#### Description of the task:
Your answer should be each line of the entries that contains the word "computer", copied in full.

Material provided START

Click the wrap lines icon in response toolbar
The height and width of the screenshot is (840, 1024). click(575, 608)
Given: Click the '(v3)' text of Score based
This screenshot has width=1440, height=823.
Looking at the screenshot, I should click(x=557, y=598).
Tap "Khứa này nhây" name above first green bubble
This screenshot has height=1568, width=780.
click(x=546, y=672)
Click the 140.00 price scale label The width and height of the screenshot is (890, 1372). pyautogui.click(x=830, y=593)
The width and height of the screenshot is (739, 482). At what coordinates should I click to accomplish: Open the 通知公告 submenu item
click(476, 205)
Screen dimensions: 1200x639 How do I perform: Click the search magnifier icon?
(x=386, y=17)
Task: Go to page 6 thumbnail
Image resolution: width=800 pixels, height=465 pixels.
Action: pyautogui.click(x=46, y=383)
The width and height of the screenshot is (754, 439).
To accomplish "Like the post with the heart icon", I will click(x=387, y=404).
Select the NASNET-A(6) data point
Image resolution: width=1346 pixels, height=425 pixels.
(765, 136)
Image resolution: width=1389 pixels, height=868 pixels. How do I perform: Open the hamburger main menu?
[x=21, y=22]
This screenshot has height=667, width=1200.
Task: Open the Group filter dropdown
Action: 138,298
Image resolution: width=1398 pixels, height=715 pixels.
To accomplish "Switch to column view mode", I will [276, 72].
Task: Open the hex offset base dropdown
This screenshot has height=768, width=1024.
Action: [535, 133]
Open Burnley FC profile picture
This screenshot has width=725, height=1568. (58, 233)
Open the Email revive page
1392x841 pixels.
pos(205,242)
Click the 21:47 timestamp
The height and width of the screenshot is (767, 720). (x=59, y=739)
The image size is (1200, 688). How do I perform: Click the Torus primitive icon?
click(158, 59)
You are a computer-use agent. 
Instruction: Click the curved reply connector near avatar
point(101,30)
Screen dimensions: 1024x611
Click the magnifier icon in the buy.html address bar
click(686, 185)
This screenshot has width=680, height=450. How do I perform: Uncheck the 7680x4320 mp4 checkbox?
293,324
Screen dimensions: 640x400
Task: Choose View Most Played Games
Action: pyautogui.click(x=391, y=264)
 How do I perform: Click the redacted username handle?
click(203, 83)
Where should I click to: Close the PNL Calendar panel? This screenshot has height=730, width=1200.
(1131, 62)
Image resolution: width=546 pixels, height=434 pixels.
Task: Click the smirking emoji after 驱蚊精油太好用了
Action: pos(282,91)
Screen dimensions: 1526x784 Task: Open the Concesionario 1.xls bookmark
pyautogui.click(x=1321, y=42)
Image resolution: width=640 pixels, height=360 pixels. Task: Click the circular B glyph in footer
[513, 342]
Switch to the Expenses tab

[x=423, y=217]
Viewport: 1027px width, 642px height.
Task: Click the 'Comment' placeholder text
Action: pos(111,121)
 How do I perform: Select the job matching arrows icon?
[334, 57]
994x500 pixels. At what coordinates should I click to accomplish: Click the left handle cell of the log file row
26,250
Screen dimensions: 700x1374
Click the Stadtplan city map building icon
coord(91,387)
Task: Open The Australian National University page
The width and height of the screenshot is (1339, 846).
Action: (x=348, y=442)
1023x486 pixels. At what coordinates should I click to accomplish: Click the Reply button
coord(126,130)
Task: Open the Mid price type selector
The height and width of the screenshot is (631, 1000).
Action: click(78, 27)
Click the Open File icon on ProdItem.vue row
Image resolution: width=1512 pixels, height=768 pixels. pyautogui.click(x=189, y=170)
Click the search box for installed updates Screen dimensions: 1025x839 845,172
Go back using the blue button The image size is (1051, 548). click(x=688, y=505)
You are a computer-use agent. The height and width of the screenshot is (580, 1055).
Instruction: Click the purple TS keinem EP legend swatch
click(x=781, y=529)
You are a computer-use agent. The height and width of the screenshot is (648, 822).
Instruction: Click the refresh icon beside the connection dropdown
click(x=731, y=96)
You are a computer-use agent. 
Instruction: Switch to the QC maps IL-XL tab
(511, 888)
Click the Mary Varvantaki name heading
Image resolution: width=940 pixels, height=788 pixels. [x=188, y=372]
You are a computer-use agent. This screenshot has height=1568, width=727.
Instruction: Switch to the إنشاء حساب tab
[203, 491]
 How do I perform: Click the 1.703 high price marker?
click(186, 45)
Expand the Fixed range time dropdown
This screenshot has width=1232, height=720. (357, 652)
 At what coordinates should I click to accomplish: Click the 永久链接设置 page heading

Material provided END

#### Exercise response:
You are a computer-use agent. 
You are a computer-use agent. The height and width of the screenshot is (580, 1055).
You are a computer-use agent. The height and width of the screenshot is (648, 822).
You are a computer-use agent. 
You are a computer-use agent. This screenshot has height=1568, width=727.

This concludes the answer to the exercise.